(Source data)

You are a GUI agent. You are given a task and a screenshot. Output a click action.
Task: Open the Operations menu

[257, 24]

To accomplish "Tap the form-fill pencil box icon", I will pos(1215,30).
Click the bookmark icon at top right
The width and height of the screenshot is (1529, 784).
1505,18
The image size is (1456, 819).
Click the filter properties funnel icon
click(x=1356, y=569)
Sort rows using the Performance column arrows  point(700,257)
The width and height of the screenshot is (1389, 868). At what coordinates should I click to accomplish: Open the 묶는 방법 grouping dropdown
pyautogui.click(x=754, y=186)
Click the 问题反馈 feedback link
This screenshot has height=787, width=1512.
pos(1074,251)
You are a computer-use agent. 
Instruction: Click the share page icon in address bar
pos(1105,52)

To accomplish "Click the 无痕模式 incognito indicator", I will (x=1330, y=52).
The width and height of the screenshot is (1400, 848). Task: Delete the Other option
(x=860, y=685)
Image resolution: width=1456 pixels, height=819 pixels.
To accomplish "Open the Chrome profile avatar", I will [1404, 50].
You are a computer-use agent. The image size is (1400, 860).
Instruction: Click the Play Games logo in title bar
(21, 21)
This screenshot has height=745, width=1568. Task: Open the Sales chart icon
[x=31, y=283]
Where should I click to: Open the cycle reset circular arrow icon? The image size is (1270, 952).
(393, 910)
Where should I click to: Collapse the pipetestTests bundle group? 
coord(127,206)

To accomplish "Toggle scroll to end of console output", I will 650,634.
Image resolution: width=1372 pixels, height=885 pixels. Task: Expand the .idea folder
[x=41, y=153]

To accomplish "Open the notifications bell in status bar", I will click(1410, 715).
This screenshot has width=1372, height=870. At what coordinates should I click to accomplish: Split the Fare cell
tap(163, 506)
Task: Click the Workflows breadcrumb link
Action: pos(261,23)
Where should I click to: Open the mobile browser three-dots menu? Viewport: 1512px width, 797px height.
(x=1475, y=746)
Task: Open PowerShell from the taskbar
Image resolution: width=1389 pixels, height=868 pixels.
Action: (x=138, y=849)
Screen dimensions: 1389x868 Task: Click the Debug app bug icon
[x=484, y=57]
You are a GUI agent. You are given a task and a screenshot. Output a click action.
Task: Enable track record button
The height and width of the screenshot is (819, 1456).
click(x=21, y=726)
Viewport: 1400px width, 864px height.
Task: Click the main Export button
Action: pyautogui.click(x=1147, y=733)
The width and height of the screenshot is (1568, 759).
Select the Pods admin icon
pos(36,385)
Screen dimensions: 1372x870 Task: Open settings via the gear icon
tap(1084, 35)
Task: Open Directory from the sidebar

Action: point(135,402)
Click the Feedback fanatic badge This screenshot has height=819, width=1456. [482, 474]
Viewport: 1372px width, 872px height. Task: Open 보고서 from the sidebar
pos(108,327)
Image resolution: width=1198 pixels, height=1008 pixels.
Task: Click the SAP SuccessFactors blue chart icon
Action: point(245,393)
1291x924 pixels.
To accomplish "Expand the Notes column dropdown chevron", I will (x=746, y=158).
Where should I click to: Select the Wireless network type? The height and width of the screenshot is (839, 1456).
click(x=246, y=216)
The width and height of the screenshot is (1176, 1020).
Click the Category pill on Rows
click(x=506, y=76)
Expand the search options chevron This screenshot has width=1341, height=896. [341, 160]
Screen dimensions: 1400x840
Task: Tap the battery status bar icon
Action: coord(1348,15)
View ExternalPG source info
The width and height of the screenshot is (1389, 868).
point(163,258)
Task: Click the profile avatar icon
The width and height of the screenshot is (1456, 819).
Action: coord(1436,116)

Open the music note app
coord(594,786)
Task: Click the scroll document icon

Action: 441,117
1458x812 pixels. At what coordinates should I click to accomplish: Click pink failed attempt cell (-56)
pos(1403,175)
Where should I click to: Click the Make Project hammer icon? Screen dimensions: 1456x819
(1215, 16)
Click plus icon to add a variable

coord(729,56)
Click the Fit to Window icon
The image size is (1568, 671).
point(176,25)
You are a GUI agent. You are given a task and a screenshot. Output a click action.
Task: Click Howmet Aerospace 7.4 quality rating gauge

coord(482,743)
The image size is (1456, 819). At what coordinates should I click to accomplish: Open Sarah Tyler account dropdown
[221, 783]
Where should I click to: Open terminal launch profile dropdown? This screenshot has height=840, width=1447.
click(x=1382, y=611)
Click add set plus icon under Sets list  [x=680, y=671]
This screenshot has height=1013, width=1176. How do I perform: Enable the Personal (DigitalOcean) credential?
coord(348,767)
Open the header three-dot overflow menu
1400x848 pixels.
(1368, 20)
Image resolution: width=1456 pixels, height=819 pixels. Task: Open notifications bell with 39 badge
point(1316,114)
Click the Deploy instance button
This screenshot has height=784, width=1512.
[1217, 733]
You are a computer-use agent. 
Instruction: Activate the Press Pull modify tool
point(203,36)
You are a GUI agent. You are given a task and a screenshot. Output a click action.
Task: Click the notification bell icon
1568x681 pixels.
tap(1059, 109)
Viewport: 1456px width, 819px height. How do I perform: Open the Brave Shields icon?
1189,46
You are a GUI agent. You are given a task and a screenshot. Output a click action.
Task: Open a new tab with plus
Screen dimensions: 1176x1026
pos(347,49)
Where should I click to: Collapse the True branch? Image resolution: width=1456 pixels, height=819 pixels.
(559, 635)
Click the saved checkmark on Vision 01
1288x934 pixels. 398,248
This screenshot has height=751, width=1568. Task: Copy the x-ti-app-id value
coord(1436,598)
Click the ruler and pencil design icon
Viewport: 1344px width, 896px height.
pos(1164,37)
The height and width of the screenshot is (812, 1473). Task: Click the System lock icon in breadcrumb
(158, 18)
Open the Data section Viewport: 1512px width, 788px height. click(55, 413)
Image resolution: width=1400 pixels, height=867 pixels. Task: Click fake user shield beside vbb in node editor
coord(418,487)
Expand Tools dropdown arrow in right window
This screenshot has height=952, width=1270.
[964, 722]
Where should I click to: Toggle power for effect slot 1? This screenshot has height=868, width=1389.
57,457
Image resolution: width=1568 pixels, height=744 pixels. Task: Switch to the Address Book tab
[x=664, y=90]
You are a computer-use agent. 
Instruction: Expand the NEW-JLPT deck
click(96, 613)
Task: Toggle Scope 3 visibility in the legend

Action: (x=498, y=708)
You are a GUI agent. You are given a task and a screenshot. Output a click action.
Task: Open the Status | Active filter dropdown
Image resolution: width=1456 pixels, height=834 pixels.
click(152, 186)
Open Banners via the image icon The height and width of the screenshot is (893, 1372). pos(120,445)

- [EXERCISE INSTRUCTIONS]: When the entries above show the word "avatar" in a line, copy that line out.

- [EXERCISE ANSWER]:
To accomplish "Open the Chrome profile avatar", I will [1404, 50].
Task: Click the profile avatar icon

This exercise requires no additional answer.